Big data reveals important patterns
Using the Medicare data, Racette’s lab has already found patterns missed by clinic-based studies. His team reported a geographic clustering of PD cases in the Midwest and Northeast regions of the U.S.
Suspecting environmental influences, Racette and his colleagues used data from the EPA Toxics Release Inventory to study PD and local releases of manganese, copper, and lead — pollutants associated with the region’s industries. The team found 1.78 times more PD cases in urban counties with high manganese releases compared with urban counties with low manganese releases. They also observed a relationship, although it was weaker, between copper releases and PD.
Racette is also looking for symptoms of prodromal PD, or the period before motor control is impaired. Referring to this as the holy grail of PD, he and his colleagues launched a study of 90,000 cases and 120,000 control subjects. Earlier diagnosis may increase opportunities for effective treatments, said Racette, which have been elusive. He underscored the need for disease prevention, which is also a priority for NIEHS.
Cindy Lawler, Ph.D., head of the NIEHS Genes, Environment, and Health branch, agreed. “Prevention may be where you have the biggest impact,” she said. “If we can remove key exposures, we may be able to prevent the process of Parkinson’s from starting.”

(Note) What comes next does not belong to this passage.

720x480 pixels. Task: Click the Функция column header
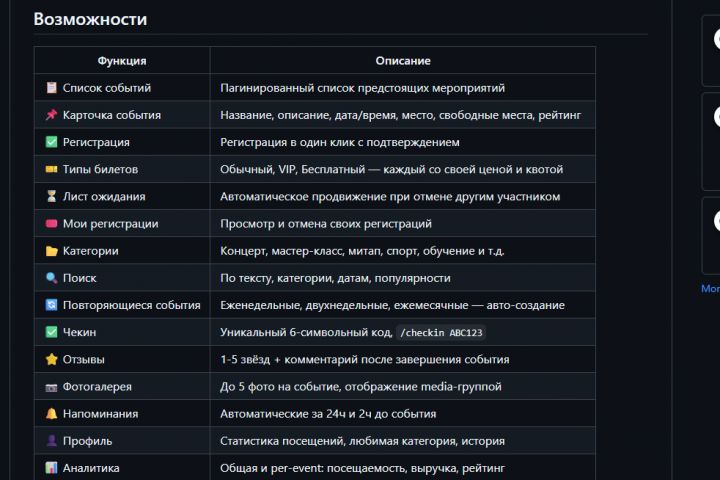(122, 61)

Special funding mechanism enabled innovation
Racette’s funding includes a grant, called a K24, tailored to clinician-researchers who want to develop new projects and mentor junior scientists. “You have to understand this disease in order to study it,” said Racette, who has spent 20 years caring for Parkinson’s patients.
“The K24 grant has really supported innovation and the ability to mentor trainees on [the] high risk projects that have led to the work I’m presenting here,” he added. High risk is a term researchers use for studies that go in a new direction, without a base of previous findings to point the way.
“We don’t have many cases where clinicians were looking at patients and making this kind of connection,” said Carol Shreffler, Ph.D., program officer in the NIEHS Exposure, Response, and Technology branch. “This grant really helped him focus in on the environmental exposures.”
Wright Willis A, Evanoff BA, Lian M, Criswell SR, Racette BA. 2010. Geographic and ethnic variation in Parkinson disease: a population-based study of U.S. Medicare beneficiaries. Neuroepidemiology 34(3):143−151.
Willis AW, Evanoff BA, Lian M, Galarza A, Wegrzyn A, Schootman M, Racette BA. 2010. Metal emissions and urban incident Parkinson disease: a community health study of Medicare beneficiaries by using geographic information systems. Am J Epidemiol 172(12):1357−1363.
Racette BA, Willis AW. 2015. Time to change the blind men and the elephant approach to Parkinson disease? Neurology 85(2):190−196.
(Virginia Guidry, Ph.D., is a technical writer and public information specialist in the NIEHS Office of Communications and Public Liaison, and a regular contributor to the Environmental Factor.)